Prompt: Tempat Terakhir
Jumlah Kata: 500
Beta terdiam di bawah teduhnya pohon akasia. Sedu sedan sekitar ditanggapinya dengan kebingungan.
“Mengapa semua orang menangis? Mengapa Kakek dibenamkan di dalam tanah? Bagaimana kalau Kakek kehilangan napas di dalam sana?”
Pertanyaan-pertanyaan itu hanya jadi pertanyaan kosong. Tanpa jawaban. Mulut semua orang sedang sibuk menangis. Tiada yang sempat menyahutinya. Kebisingan membuat pertanyaannya tidak terdengar.
Tiada pula yang mencarinya ketika Beta menjauh, duduk di atas gundukan lain. Berbeda dengan milik kakeknya yang berpusara baru dan licin, yang satu ini tidak diberi nama pun bunga-bunga.
Saat itulah, Theta mendekat. Bajunya hitam sebagaimana baju semua orang di pekuburan. Dia bercakak pinggang, bolak-balik melirik Beta dan matahari yang memanggang mereka dari angkasa.
“Kenapa di sini?”
Beta mengangkat bahu. “Aku tidak tahu harus melakukan apa di sana.”
“Kenapa kamu tidak menangis?”
Lagi-lagi Beta mengangkat bahu. “Aku tidak tahu kenapa harus menangis.”
“Kakekmu meninggal! Semua orang menangis ketika kakeknya meninggal. Cuma kamu yang tidak.”
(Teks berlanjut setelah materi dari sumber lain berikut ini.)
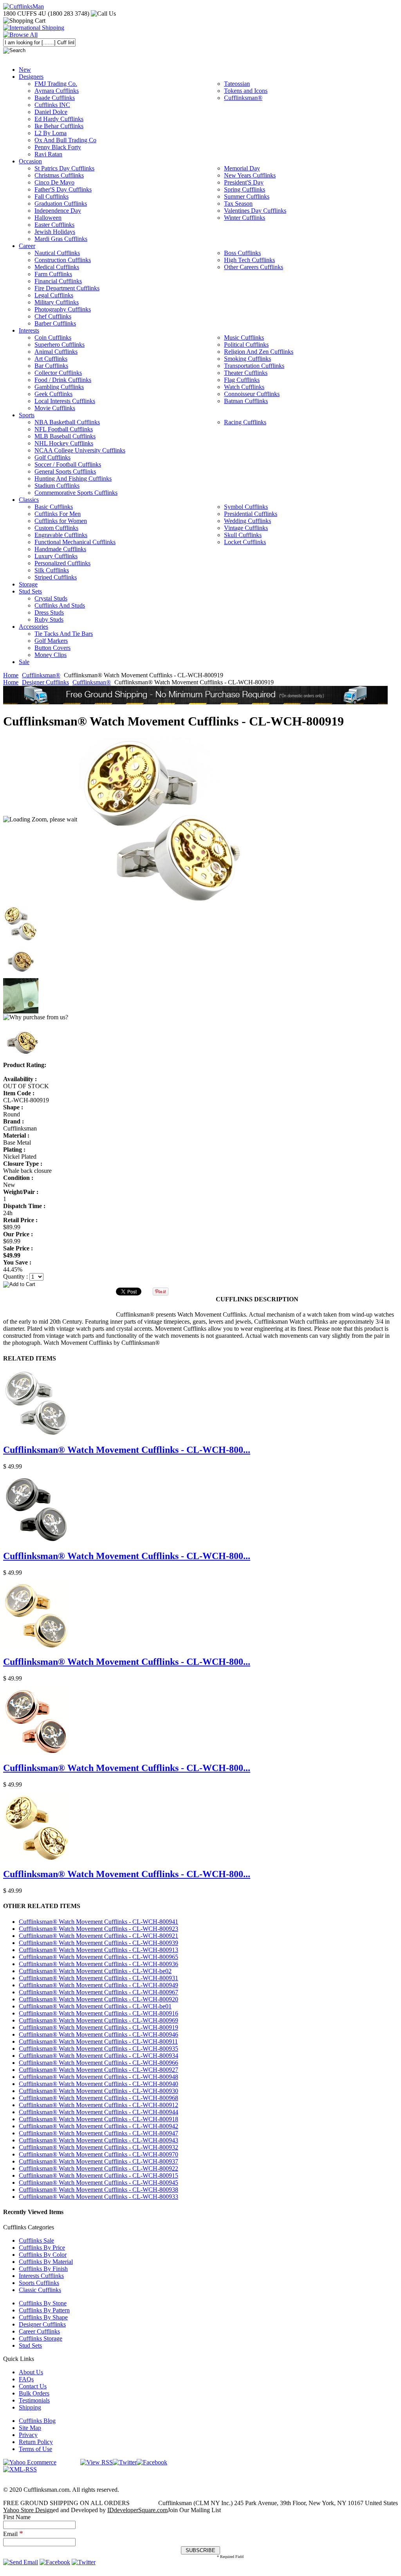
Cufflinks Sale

“Memangnya meninggal itu apa?”
Mulut Theta yang sudah bersiap membalas tiba-tiba mengatup rapat kembali.
“Meninggal itu …, ketika manusia mati lalu dikuburkan. Manusia yang mati tidak akan bersama kita lagi.”
Memikirkannya membuat Beta tiba-tiba merasakan sesuatu yang berbeda. Ada yang melesak dan mendesak dari dalam dadanya lalu tumpah melalui matanya, ketika membayangkan Kakek tidak lagi membacakannya buku cerita, memasakkan nasi goreng sederhana, atau main mobil-mobilan bersamanya.
Sejak saat itu, kematian selalu bermakna duka baginya. Ketika ayahnya meninggal, Beta menangis. Ketika ibunya meninggal, Beta juga menangis. Mungkin karena kehilangan seseorang yang selalu menemani kita itu menyakitkan. Memikirkan bahwa mereka tidak akan pernah lagi ada di sini itu memilukan.
Semua berubah ketika dia bertemu Zeta dalam pemakaman guru mereka di bangku SMA. Di antara puluhan anak wali yang hadir, Zet satu-satunya yang tidak menitikan air mata.
Anak itu memang cenderung aneh. Meski otaknya enter karena selalu mendapatkan peringkat satu, seisi kelas selain Beta tidak menyukainya. Menurut mereka, Zeta terlalu dingin, alien, dan tidak berperasaan.
Beta menjadi seperti Theta, mendekati Zeta demi menanyakan alasan di balik nihilnya tetesan duka yang menghiasi muka Zeta.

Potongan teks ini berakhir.